Work task: Look through the data below for the line with "Delete the card with ID 10", and transcribe it exactly together with each line after it up to and including the line with "Click the closing". Give nothing else.

** Data extracts follows **

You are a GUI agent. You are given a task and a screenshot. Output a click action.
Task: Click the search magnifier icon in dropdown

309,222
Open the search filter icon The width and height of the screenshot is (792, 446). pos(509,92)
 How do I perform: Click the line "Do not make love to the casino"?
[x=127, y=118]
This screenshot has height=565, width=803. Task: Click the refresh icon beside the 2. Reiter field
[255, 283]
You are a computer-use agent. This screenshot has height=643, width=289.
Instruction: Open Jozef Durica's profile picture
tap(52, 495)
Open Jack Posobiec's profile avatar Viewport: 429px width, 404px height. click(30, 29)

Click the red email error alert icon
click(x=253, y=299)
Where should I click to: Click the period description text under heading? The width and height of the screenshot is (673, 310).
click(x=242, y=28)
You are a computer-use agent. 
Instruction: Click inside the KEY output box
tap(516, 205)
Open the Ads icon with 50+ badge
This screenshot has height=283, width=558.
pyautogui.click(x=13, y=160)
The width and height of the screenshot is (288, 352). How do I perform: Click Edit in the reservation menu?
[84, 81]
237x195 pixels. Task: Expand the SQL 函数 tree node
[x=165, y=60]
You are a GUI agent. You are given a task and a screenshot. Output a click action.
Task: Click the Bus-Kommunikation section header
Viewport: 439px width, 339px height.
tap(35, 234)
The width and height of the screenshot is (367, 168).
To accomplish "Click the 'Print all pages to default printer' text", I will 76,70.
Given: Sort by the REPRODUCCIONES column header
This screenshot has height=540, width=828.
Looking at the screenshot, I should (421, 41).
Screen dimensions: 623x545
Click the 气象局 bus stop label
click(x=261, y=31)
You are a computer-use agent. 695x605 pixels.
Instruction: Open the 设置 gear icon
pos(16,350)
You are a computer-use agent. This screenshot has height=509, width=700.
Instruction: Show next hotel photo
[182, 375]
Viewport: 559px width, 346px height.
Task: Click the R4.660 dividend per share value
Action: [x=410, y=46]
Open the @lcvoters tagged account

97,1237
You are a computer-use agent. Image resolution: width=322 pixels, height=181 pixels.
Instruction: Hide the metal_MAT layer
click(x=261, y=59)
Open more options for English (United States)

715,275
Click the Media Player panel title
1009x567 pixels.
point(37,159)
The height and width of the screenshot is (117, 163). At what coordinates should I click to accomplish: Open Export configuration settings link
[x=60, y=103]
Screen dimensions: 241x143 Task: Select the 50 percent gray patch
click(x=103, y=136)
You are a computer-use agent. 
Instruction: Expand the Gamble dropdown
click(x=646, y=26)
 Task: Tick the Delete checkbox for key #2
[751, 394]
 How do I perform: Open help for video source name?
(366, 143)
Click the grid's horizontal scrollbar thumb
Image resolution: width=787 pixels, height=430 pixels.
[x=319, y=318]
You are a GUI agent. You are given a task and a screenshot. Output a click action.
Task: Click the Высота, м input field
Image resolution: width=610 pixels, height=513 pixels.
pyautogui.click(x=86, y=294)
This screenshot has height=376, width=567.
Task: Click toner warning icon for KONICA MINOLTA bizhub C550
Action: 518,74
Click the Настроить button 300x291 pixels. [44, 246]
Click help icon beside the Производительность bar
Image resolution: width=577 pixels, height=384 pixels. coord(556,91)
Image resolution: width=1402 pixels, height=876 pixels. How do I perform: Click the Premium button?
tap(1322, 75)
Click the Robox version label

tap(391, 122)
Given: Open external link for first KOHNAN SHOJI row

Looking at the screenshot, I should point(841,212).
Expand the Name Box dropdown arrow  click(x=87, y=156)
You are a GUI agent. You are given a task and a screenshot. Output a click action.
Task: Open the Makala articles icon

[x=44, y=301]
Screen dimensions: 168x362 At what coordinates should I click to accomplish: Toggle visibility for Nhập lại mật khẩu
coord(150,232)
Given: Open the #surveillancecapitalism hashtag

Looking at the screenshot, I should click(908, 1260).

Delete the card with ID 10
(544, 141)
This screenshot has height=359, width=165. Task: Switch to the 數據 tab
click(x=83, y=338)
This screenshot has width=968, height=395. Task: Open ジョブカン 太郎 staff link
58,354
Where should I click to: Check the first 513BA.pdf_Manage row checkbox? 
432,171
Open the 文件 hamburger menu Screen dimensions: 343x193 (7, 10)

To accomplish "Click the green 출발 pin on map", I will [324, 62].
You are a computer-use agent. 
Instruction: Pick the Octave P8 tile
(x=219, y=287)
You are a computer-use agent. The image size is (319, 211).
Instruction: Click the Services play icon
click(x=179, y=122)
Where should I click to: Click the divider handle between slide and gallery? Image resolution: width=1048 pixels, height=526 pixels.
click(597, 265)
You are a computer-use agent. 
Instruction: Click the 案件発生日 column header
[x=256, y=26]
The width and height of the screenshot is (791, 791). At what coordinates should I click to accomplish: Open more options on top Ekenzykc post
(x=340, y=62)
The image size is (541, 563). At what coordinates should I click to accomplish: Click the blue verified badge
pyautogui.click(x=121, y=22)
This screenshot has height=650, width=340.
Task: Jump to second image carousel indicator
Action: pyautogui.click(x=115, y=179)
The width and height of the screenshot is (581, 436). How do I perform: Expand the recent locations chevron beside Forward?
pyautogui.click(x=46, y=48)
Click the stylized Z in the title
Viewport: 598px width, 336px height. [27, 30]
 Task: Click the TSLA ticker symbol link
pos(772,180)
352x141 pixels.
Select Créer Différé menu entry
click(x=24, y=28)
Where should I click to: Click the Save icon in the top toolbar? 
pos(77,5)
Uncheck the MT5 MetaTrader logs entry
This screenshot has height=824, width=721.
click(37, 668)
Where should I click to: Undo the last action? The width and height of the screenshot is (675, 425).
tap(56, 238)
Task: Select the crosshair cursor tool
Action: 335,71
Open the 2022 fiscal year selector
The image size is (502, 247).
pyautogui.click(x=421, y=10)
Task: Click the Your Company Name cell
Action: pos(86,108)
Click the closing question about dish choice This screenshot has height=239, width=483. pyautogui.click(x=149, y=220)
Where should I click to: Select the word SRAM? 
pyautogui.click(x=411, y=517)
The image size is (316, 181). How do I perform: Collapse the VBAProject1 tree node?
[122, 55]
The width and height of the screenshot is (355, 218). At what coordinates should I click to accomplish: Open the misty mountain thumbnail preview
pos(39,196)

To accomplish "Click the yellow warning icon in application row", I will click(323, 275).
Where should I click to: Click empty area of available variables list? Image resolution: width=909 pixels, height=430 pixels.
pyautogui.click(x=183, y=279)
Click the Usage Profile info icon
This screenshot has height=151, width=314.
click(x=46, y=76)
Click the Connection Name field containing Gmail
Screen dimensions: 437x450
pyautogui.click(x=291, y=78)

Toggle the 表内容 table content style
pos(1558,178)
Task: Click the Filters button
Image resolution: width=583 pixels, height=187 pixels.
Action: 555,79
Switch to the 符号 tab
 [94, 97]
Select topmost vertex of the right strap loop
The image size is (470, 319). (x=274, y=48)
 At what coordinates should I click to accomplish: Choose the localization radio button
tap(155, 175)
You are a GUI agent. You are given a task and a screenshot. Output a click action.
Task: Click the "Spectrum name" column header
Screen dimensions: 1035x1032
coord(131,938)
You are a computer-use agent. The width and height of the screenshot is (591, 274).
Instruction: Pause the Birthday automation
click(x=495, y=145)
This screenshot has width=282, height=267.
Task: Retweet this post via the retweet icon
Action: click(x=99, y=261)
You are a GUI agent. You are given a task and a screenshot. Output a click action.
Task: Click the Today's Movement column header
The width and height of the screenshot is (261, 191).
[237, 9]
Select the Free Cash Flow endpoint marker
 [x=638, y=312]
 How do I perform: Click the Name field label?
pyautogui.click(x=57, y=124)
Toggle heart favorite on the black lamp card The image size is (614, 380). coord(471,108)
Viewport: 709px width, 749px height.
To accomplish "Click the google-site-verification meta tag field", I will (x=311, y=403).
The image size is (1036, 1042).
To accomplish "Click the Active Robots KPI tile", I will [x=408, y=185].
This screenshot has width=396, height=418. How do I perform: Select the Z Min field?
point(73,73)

** End of Data extracts **

Exercise solution:
Delete the card with ID 10
(544, 141)
This screenshot has height=359, width=165. Task: Switch to the 數據 tab
click(x=83, y=338)
This screenshot has width=968, height=395. Task: Open ジョブカン 太郎 staff link
58,354
Where should I click to: Check the first 513BA.pdf_Manage row checkbox? 
432,171
Open the 文件 hamburger menu Screen dimensions: 343x193 (7, 10)

To accomplish "Click the green 출발 pin on map", I will [324, 62].
You are a computer-use agent. 
Instruction: Pick the Octave P8 tile
(x=219, y=287)
You are a computer-use agent. The image size is (319, 211).
Instruction: Click the Services play icon
click(x=179, y=122)
Where should I click to: Click the divider handle between slide and gallery? Image resolution: width=1048 pixels, height=526 pixels.
click(597, 265)
You are a computer-use agent. 
Instruction: Click the 案件発生日 column header
[x=256, y=26]
The width and height of the screenshot is (791, 791). At what coordinates should I click to accomplish: Open more options on top Ekenzykc post
(x=340, y=62)
The image size is (541, 563). At what coordinates should I click to accomplish: Click the blue verified badge
pyautogui.click(x=121, y=22)
This screenshot has height=650, width=340.
Task: Jump to second image carousel indicator
Action: pyautogui.click(x=115, y=179)
The width and height of the screenshot is (581, 436). How do I perform: Expand the recent locations chevron beside Forward?
pyautogui.click(x=46, y=48)
Click the stylized Z in the title
Viewport: 598px width, 336px height. [27, 30]
 Task: Click the TSLA ticker symbol link
pos(772,180)
352x141 pixels.
Select Créer Différé menu entry
click(x=24, y=28)
Where should I click to: Click the Save icon in the top toolbar? 
pos(77,5)
Uncheck the MT5 MetaTrader logs entry
This screenshot has height=824, width=721.
click(37, 668)
Where should I click to: Undo the last action? The width and height of the screenshot is (675, 425).
tap(56, 238)
Task: Select the crosshair cursor tool
Action: 335,71
Open the 2022 fiscal year selector
The image size is (502, 247).
pyautogui.click(x=421, y=10)
Task: Click the Your Company Name cell
Action: pos(86,108)
Click the closing question about dish choice This screenshot has height=239, width=483. pyautogui.click(x=149, y=220)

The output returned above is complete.